* Written tasks:
A. Give each of the three real-world measurements that the forum thread on airfield accessories reports for the French hangars.
B. According to the forum thread on airfield accessories, what amount is the poster unwilling to pay for a simple tent?
C. Carry the forum thread on airfield accessories forward from its final post, keeping its subject and style.

* Passage provided:
========

# Model Kits : Airfield Accessories...



## Maestro (Jul 12, 2005)

Greetings ladies and gentlemen.

I've been looking on several web sites to find some accessories for a RAF 1:48 airfield. (Yeah, I'm thinking about building a WW II airfield, in the futur.)

Unfortunately, the few building kits I found were either very expensive or not availible in North-America.

Here are two examples of the best I could find on an North-American web site :
 http://www.squadron.com/ItemDetails.asp?item=VE1736
 http://www.squadron.com/ItemDetails.asp?item=VE1794

Like I'm not the kind of guy to pay 30.00 $ US for a simple tent, so I would like to know if any of you know any company (whatever it is located in America or in Europe) making accessories like control towers, hangars or any other airfield buildings at the 1:48 scale.

If only I knew the damned dimensions of those buildings, I would buy some wood, make some calculs and do it myself...

Anyway, any help is welcome.


----------



## Maestro (Jul 13, 2005)

Okay, I found some dimemsions on a website about hangar size in a French airfield. Unfortunately, it is a French civilan design from 1921-1923. So the hangar is friggin big.

Taken from :
http://darkwing.uoregon.edu/~struct...s_arches/freyssinet_orly/freyssinet_orly.html

_The two hangars were 175 meters long, 91 meters wide and 60 meters high and were constructed on a small airfield._

At the 1:48 scale, it would give me a hangar of 3.65 meters long, 1.90 meters wide and 1.25 meters high... HUGH !

========

* Information supplied:
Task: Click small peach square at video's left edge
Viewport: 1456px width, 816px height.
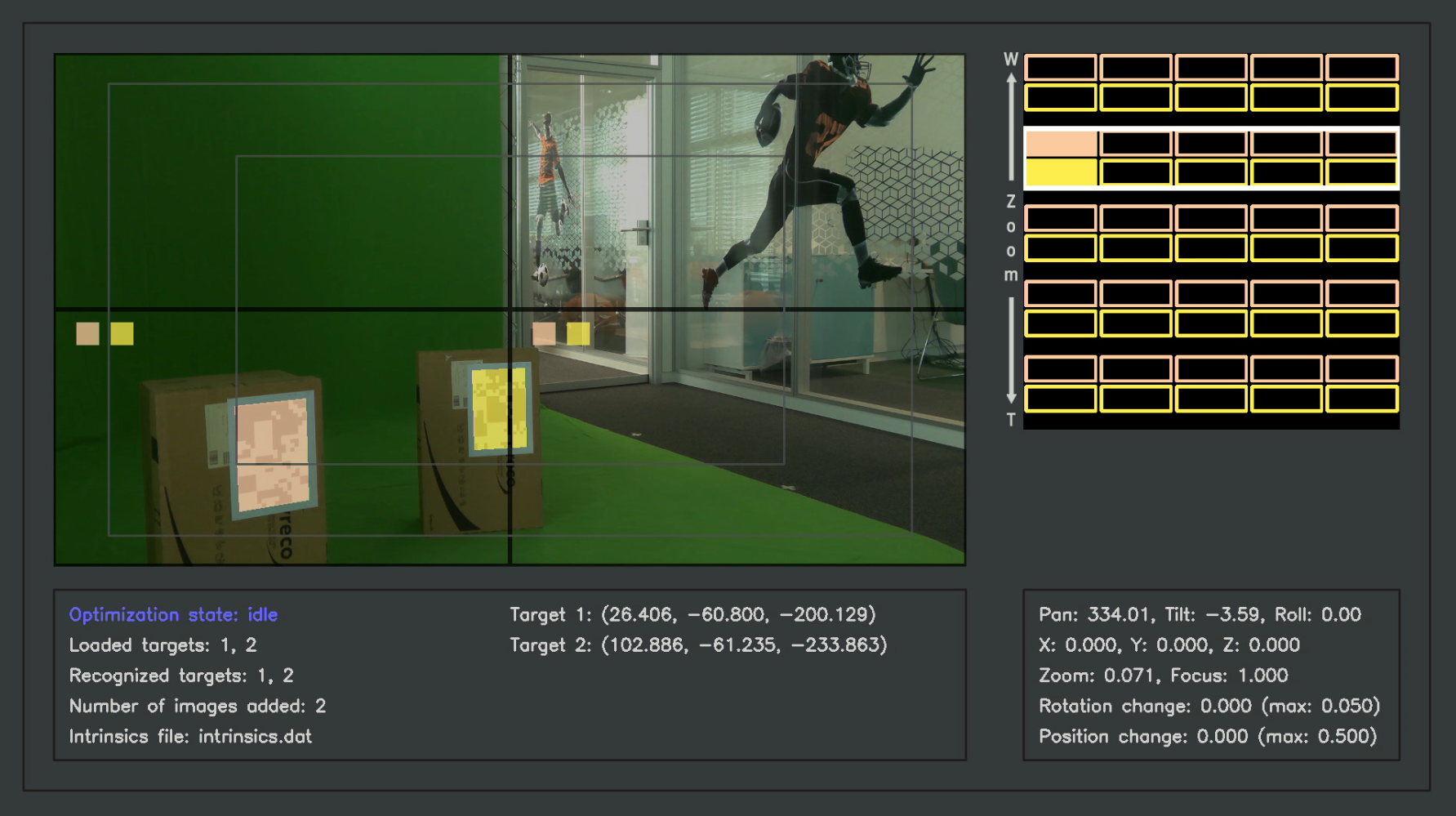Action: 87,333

========

* Answers given:
A.
175 meters long
91 meters wide
60 meters high

B. 30.00 $ US

C.
I'm not an engineer, but I think there were smaller hangars on fighter airfields. Does any of you has any informations (or dimemsions) on those hangars ?


----------



## JCS (Jul 13, 2005)

You might want to try looking through some O Scale (1/48) model railroad sites, most of the stuff is train related but theres got to be some hangars and control towers and whatnot.

http://www.internettrains.com/o-scale.html

Try searching this site too, they have just about everything you can think of that has to do with models here:

http://www.towerhobbies.com/


----------



## Maestro (Jul 13, 2005)

Thanks for the links, JCS.

The lone Control Tower kit I found was at 1:72 scale made by Airfix. However, they gave the dimensions of the finished kit on the web site. With a few calculs, I'll be able to create one in 1:48...

_Manufacturer - Airfix
Scale - 1/72
Material - Plastic Injection
Further Info - 80 parts, Length 122mm, Width 103mm, Height 124mm. Includes duty crew._

In 1:48, it would give 18.3 cm length, 15.45 cm width and 18.6 cm height.


----------



## Maestro (Jul 14, 2005)

Hey, I just remembered about a game screenshot I posted on this site. If I remember well, the airfield's drawing was based on pictures of Tangmere airfield.

The last pictures are 3D models of Belfast Truss Hangars that were made by a man called Dan Hamblin. His website is here :
 http://www.danhamblin.btinternet.co.uk/pages/belfast.htm

Using these shots, it should be relatively easy to build a Hangar at approximately 1:48 scale.

However, any help on dimensions is welcome...


----------



## Maestro (Jul 14, 2005)

Okay, I know I seem to speak alone in this thread, but I did it for me first.  

And I have good news (for the ones who may be interrested) : I found plans of a small hangar (looking like the "Belfast" type). According to the plans, that would be a hangar of the Barton airfield, near Manchester. I made a few researches, and I saw that it was used as a training airfield during WW II.

At the 1:48 scale, it would give me a 54cm X 54cm X 9.5cm high (excluding the "bubble" top).

Sorry it's in meters.

By the way, if any of you got any informations on Barton airfield during WW II, I'm interrested to hear about it.


----------



## evangilder (Jul 15, 2005)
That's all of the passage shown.